▶ [Task brief] The data below should be copied out exactly, with its pictures omitted.

○ ○ ○ ○ ○

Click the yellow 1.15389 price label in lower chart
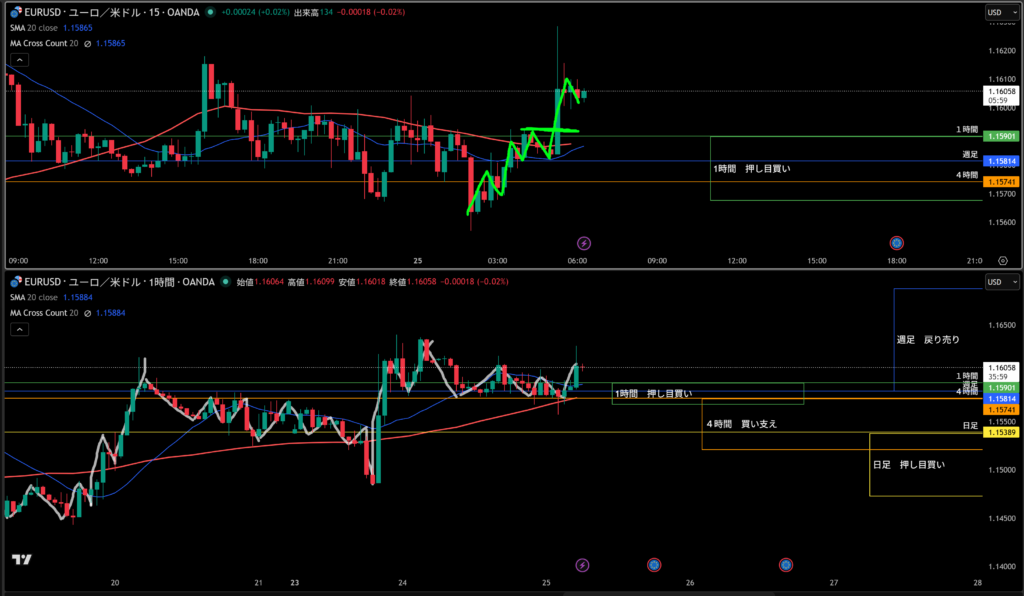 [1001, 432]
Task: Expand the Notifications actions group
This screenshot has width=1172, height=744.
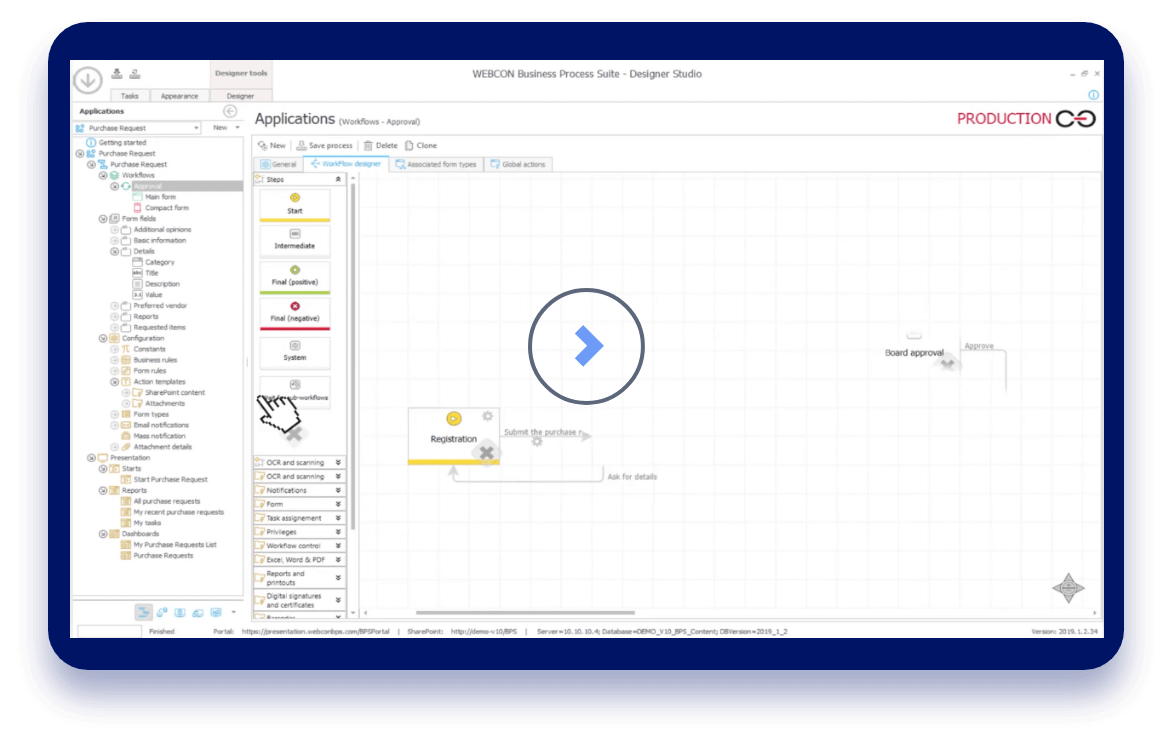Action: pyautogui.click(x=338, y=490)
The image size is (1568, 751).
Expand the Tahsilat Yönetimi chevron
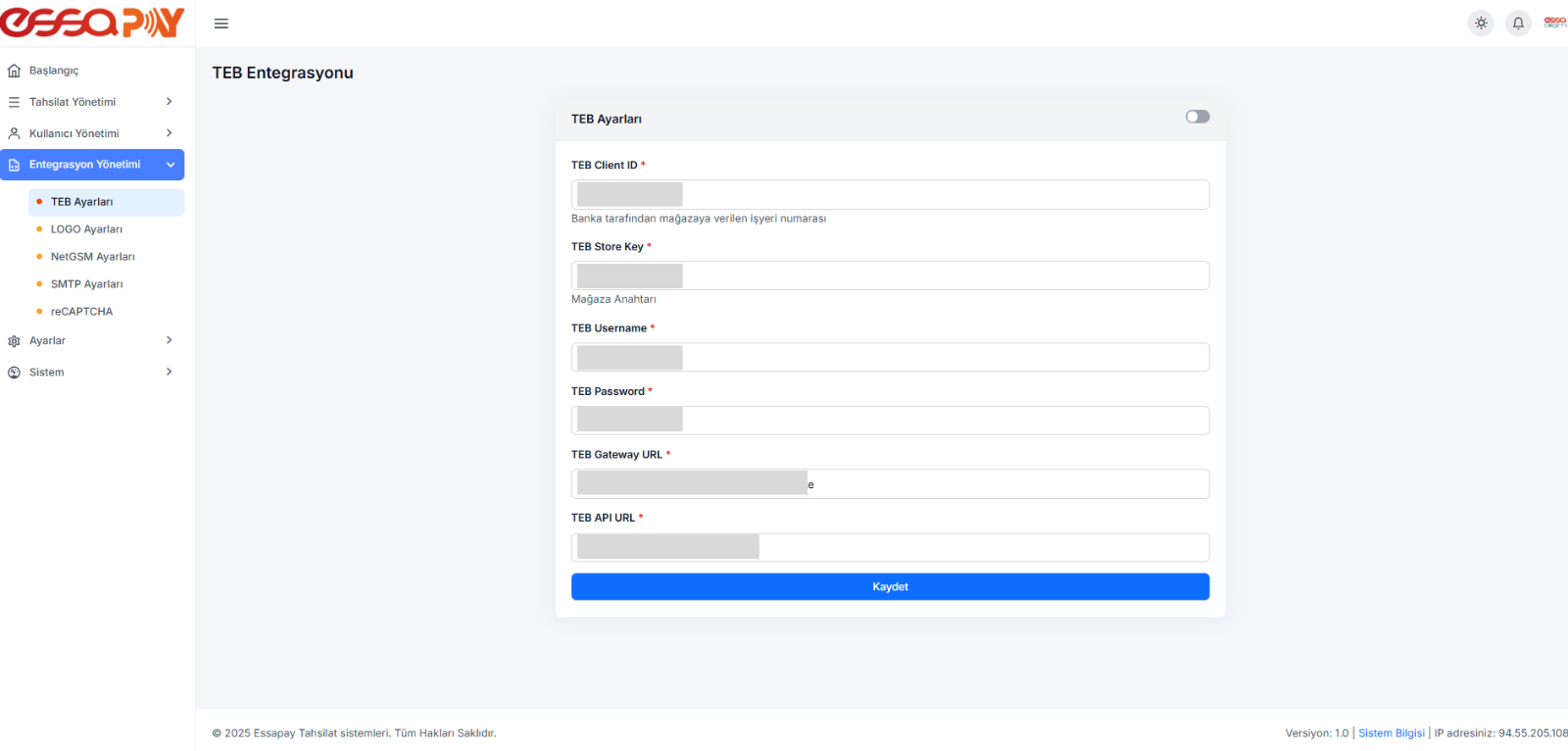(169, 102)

○ ○ ○ ○ ○

▶ [Reply]
Click the yellow 1.15389 price label in lower chart
 [1001, 432]
Task: Expand the Notifications actions group
This screenshot has width=1172, height=744.
Action: pyautogui.click(x=338, y=490)
The image size is (1568, 751).
Expand the Tahsilat Yönetimi chevron
(169, 102)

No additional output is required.